Stated problem :: Convert the rows starting at the line containing "Given: Click the Ajouter button" and ending at the line containing "Looking at the screenshot, I should point(618,213)." into a numbered list, skipping any blank lines.

(Text and item location rows)

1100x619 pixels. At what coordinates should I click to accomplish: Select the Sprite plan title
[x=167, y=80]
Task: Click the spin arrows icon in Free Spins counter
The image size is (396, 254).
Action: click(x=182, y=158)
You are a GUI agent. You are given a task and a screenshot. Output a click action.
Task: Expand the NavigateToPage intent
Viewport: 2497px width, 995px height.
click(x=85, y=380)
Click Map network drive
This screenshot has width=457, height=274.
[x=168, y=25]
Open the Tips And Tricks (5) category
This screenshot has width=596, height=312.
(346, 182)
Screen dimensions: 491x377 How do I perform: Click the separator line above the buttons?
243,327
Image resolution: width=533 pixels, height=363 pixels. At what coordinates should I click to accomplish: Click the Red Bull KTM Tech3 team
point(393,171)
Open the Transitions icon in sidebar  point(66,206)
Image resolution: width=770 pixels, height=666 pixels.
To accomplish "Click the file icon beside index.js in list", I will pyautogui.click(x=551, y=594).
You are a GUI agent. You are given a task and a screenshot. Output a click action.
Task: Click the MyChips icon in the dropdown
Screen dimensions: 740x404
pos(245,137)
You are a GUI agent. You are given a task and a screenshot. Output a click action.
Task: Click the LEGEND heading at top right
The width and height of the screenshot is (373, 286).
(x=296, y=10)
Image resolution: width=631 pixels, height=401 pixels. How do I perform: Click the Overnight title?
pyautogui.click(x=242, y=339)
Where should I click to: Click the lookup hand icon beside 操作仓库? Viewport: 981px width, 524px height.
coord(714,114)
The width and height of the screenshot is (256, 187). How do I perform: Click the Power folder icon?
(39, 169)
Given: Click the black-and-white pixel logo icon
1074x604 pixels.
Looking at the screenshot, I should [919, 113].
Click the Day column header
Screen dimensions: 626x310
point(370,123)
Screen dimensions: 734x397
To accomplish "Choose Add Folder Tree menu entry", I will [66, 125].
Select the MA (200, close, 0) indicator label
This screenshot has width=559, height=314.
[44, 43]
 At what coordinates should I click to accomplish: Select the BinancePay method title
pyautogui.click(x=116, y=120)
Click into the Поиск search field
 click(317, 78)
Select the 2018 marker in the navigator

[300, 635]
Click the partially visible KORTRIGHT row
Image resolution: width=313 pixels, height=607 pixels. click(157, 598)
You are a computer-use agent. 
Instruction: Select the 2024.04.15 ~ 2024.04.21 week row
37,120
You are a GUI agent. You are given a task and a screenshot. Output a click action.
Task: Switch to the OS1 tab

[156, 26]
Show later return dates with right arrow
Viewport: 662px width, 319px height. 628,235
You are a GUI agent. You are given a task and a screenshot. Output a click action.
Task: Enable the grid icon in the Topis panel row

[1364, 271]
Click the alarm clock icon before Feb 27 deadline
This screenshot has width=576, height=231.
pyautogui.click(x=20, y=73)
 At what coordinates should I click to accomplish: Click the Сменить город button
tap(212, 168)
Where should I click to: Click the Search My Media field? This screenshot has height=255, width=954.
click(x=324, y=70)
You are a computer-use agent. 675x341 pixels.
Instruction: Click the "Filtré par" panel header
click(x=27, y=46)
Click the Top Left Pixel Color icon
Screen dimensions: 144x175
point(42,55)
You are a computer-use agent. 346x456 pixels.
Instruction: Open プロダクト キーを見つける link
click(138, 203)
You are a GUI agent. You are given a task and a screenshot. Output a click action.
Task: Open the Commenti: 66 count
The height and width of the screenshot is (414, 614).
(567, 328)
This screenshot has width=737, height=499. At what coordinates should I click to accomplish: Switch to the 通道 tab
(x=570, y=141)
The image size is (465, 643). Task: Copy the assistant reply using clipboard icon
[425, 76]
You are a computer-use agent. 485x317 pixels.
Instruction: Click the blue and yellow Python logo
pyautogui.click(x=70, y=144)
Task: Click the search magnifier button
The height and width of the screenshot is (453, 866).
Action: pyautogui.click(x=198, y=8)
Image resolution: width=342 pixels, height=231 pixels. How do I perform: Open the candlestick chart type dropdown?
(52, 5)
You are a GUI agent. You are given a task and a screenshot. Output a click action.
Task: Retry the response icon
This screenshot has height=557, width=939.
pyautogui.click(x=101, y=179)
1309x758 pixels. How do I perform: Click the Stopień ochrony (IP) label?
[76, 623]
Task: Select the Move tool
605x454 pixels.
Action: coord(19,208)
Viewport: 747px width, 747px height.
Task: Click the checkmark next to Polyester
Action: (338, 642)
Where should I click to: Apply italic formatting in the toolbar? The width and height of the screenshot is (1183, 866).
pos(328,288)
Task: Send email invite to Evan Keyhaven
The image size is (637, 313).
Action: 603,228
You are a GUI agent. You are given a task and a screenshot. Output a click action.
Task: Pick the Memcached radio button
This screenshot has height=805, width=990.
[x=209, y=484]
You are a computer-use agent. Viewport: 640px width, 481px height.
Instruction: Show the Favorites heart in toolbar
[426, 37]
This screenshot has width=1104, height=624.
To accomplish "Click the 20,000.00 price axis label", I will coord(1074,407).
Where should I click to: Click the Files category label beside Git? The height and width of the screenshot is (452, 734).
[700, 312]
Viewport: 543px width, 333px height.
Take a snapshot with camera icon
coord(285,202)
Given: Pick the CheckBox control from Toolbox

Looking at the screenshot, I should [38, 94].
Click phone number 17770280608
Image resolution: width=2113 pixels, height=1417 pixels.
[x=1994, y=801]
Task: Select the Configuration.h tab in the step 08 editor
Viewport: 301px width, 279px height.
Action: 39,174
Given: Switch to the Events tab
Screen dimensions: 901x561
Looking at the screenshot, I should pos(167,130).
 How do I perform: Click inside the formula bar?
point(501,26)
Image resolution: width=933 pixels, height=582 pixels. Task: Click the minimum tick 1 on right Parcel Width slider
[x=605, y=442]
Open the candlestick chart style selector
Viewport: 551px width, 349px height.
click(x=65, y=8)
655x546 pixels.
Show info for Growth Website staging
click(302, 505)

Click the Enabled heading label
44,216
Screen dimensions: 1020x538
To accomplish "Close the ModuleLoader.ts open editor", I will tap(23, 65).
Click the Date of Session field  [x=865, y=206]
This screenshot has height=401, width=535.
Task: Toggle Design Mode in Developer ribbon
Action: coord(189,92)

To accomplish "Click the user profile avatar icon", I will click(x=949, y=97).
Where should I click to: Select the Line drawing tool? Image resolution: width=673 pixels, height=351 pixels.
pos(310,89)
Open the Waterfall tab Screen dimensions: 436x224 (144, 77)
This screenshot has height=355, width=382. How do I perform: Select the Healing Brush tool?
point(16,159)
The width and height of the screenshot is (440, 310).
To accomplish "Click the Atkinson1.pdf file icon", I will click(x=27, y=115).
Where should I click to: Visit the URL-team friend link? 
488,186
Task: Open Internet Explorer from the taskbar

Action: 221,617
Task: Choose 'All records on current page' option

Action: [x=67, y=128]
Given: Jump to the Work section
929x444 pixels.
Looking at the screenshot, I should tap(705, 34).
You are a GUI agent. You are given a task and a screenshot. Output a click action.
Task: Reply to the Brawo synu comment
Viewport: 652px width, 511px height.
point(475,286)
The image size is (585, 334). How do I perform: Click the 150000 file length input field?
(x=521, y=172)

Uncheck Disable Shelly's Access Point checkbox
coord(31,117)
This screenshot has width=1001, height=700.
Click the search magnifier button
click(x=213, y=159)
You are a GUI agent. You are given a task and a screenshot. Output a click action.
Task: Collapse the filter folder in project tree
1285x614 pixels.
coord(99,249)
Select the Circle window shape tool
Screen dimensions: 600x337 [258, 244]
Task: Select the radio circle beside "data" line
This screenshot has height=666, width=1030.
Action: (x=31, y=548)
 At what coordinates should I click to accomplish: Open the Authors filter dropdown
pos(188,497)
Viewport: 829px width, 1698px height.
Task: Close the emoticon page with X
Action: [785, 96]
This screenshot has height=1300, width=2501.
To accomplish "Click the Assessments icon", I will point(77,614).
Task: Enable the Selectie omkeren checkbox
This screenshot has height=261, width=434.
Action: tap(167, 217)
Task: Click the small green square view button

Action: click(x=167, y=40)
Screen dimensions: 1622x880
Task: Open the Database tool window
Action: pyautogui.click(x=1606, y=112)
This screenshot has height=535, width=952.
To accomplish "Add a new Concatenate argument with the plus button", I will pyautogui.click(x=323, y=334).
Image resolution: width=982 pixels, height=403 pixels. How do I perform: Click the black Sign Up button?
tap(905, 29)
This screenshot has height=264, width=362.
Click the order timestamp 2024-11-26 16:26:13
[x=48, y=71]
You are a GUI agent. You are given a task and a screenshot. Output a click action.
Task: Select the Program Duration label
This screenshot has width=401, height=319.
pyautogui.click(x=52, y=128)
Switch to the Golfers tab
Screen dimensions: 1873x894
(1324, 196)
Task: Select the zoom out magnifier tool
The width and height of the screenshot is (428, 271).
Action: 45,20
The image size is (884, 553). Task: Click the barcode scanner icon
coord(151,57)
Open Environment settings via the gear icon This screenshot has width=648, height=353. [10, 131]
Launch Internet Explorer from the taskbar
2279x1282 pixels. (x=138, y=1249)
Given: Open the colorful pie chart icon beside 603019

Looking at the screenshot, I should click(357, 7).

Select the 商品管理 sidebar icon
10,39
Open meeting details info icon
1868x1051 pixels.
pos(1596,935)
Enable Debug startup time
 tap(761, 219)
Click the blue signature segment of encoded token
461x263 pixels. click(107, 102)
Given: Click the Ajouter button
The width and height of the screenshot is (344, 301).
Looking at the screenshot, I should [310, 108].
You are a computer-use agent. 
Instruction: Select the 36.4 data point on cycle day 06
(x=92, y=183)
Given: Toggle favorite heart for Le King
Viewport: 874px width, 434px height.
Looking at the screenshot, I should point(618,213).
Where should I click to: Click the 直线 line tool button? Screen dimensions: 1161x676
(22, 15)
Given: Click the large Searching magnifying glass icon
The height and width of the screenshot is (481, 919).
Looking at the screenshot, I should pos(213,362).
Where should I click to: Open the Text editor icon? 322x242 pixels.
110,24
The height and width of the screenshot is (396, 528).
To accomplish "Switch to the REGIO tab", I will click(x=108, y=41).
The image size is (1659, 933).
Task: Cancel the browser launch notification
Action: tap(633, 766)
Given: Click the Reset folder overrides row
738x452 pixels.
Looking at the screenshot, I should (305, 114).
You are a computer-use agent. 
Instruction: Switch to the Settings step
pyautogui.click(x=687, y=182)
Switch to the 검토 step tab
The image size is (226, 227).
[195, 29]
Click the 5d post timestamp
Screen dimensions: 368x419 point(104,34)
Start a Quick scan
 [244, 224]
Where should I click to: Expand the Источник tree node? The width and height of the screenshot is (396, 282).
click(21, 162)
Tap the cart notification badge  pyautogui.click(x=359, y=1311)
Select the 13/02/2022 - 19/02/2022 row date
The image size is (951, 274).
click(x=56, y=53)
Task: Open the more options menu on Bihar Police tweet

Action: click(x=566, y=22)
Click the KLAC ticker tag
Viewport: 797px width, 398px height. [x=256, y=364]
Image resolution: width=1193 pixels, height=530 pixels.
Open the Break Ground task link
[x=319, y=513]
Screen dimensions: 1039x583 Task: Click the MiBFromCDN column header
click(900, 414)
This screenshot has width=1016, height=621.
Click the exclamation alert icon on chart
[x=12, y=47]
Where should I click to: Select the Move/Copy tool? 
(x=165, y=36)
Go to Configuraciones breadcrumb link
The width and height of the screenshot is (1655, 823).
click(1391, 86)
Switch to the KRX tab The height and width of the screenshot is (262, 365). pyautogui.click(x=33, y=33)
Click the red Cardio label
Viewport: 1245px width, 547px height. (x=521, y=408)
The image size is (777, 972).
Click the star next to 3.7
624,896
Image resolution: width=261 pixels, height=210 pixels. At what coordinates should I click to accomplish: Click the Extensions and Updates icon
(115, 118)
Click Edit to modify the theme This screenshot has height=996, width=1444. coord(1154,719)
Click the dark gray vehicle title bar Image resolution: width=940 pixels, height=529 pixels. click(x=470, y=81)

Result for this task ::
1. Given: Click the Ajouter button
2. The width and height of the screenshot is (344, 301).
3. Looking at the screenshot, I should [310, 108].
4. You are a computer-use agent. 
5. Instruction: Select the 36.4 data point on cycle day 06
6. (x=92, y=183)
7. Given: Toggle favorite heart for Le King
8. Viewport: 874px width, 434px height.
9. Looking at the screenshot, I should point(618,213).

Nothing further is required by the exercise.